B.The second situation occurs when it is determined that the applicant was inadmissible at the time of adjustment or admission to the United States, thus deportable under section 237 of the INA and not eligible for naturalization under section 318 of the INA.16 The ISO should:




1.Make a written recommendation on the issuance of an NTA through a review of the totality of the circumstances to include factors such as: willfulness of actions, fraud factors, length of LPR status, criminal history, and officer error at time of adjustment.




2.Once the ISO has made a recommendation on the issuance of the NTA, the case should be forwarded to the Review Panel (see Section V.A.2), along with the written recommendation. The Review Panel will make the final determination on NTA issuance. If consensus cannot be reached by the Review Panel, the case will be elevated to the District Director, through the district representative, for a final decision.




3.If the Review Panel decides to issue an NTA, place the N-400 on hold until removal proceedings have concluded. Once removal proceedings have concluded, adjudicate the case appropriately.
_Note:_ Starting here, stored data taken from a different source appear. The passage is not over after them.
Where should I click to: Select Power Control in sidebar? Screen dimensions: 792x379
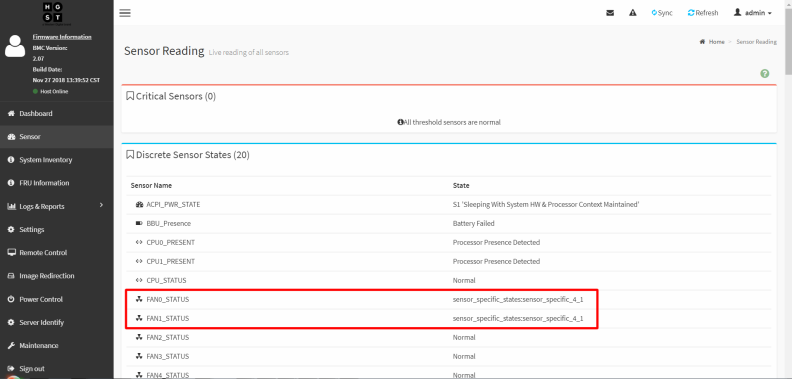point(57,299)
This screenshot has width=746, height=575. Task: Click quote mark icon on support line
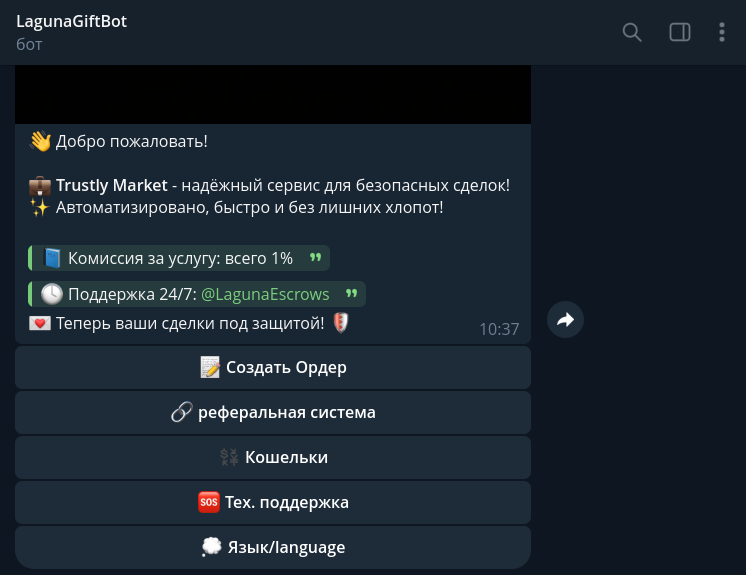[x=351, y=294]
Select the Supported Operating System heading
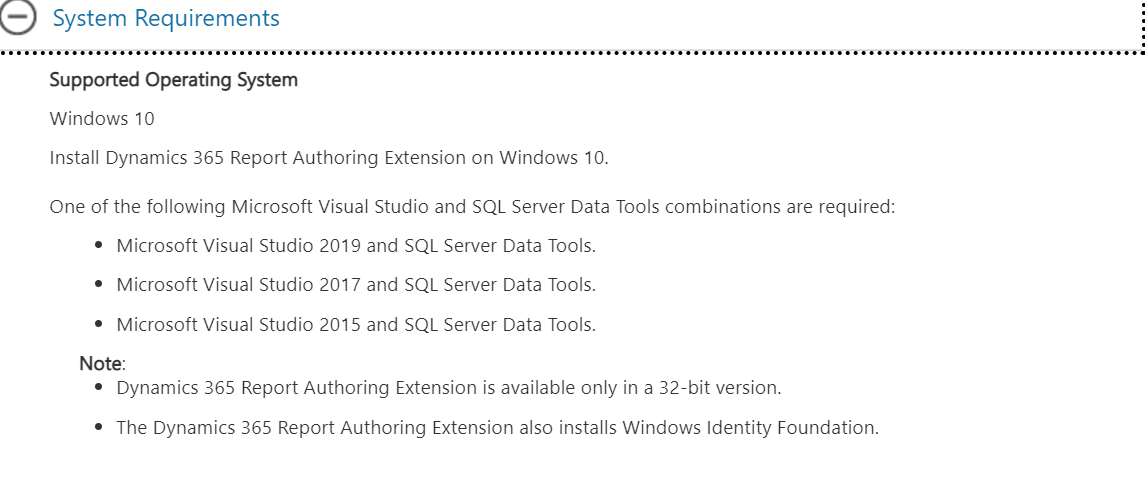 coord(174,80)
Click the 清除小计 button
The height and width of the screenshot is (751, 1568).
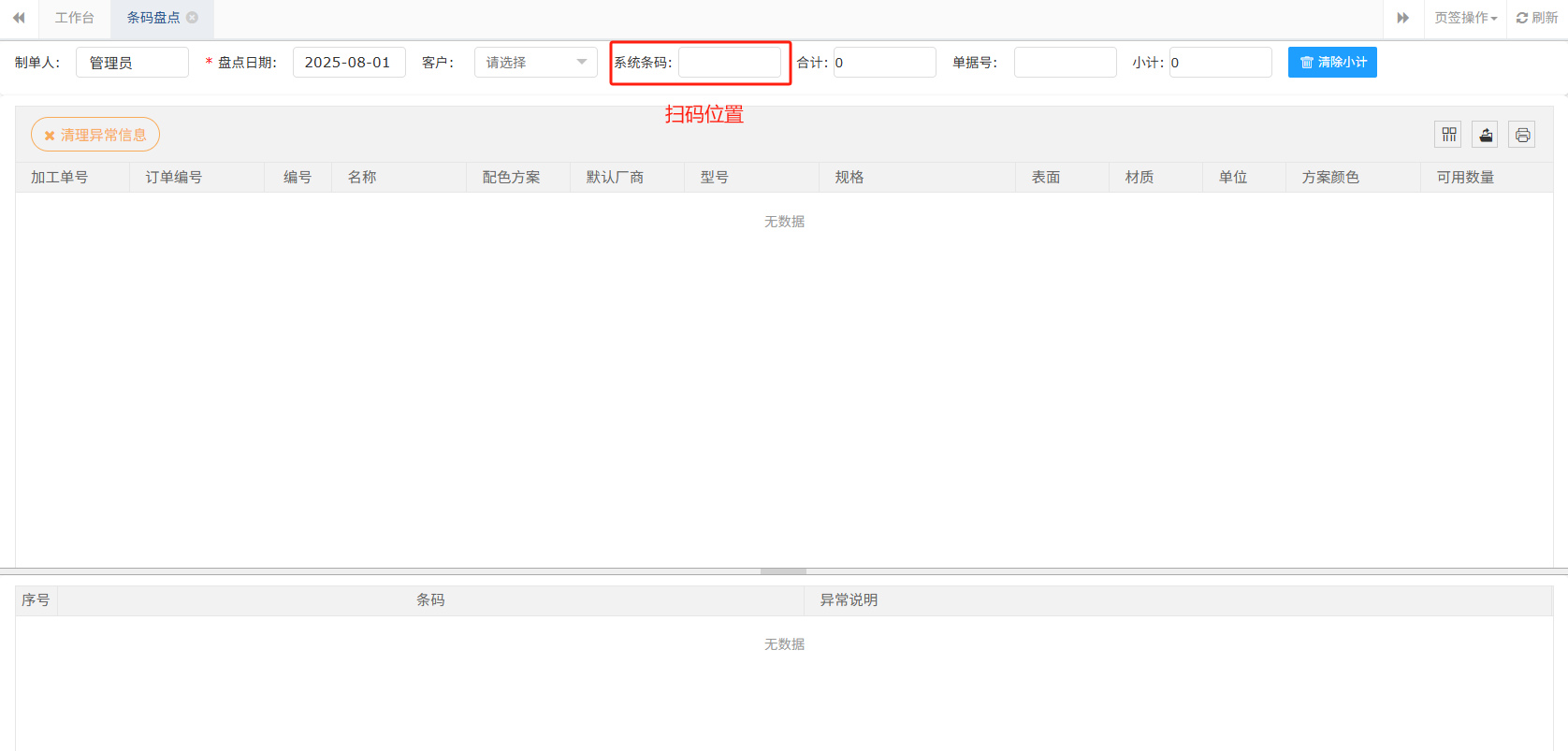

If the Review Panel declines to issue an NTA, deny the case under section 318 of the INA.


Of course, no committee or decision making process is necessary when USCIS encounters a deportable alien. It is obliged to place that alien in removal proceedings. But the purpose of the local committees is to avoid that requirement. And it is abundantly clear that the committees will be stacked with those who have internalized the unstated policy that the purpose is amnesty. Instead of removing aliens after denying a benefit, they will be allowed to remain, free to comit other crimes, like Santana Gaona, a minor criminal alien released by ICE only to commit murder. Basically USCIS will follow ICE's lead on the administrative amnesty, like the ugly stepchild it is, or more accurately, ICE's little bitch.